Watch: RFK talks gun control in Roseburg, Oregon in 1968

From the archives: RFK talks gun control

Five decades before last week's mass shooting at a community college in Roseburg, Oregon, Democratic presidential candidate Robert F. Kennedy was campaigning in the same town, calling for stricter gun-control measures.

Shooting highlights inaction by Congress on gun violence

In this clip from May 25, 1968, CBS Evening News anchor Walter Cronkite noted that Kennedy had "long pushed for strong gun control laws" and was responding to critics who said such legislation would deny Constitutional guarantees on the right to possess arms.

Kennedy spoke about the ease with which potentially dangerous people could obtain guns through mail orders or other means.

"At the present moment, a person who is insane, a man with a long criminal record of having killed a dozen people, can go in a buy a rifle," he said.

He cited a case in which a man on death row in Kansas was able to receive a firearm through the mail.

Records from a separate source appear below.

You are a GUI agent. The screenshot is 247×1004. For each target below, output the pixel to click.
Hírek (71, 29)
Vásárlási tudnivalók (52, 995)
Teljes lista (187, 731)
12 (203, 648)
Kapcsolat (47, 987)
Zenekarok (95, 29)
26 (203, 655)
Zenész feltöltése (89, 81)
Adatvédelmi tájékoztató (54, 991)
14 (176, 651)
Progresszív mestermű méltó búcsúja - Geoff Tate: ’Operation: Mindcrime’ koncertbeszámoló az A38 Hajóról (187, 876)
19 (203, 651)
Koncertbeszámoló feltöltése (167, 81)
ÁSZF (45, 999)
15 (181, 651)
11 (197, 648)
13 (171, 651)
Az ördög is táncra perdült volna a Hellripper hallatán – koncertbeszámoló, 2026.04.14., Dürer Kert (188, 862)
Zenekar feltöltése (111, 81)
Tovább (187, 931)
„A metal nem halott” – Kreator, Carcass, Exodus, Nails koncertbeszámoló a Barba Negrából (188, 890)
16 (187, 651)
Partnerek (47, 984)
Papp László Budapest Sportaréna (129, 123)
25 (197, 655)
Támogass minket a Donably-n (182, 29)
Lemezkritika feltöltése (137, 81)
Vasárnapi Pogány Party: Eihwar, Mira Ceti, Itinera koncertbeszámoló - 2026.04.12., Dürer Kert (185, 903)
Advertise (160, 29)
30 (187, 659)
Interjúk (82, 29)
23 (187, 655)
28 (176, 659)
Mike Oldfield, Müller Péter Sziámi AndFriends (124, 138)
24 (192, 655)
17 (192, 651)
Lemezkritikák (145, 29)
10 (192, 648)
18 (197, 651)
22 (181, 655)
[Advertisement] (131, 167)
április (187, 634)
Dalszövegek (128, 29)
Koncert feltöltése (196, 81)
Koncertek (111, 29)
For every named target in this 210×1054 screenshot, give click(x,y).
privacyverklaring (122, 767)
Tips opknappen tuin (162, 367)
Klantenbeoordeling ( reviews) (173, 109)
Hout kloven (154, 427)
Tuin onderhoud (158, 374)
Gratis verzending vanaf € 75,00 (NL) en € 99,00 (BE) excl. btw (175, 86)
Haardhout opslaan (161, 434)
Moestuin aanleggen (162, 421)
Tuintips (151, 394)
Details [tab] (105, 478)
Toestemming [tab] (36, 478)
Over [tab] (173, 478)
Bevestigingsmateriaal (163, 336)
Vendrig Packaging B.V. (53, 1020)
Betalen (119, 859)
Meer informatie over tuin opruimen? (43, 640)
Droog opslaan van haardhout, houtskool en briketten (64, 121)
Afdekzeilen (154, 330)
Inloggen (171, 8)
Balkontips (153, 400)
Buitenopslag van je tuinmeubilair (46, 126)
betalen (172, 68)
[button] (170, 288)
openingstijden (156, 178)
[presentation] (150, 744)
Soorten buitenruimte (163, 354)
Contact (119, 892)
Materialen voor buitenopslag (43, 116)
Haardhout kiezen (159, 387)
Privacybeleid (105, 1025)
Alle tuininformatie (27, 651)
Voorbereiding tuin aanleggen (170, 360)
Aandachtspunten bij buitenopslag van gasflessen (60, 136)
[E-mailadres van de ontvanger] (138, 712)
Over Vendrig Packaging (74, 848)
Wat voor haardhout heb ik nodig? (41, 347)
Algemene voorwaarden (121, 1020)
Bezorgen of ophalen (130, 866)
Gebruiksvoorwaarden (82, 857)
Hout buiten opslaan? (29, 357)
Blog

"Does that make any sense that you should put rifles and guns in the hands of people who have long criminal records or people who are insane or people who are mentally incompetent or people who are so young that they don't know how to handle rifles or guns?" Kennedy said.

Two weeks later, Kennedy was assassinated by a gunman in Los Angeles.

President Obama is scheduled to visit Roseburg on Friday.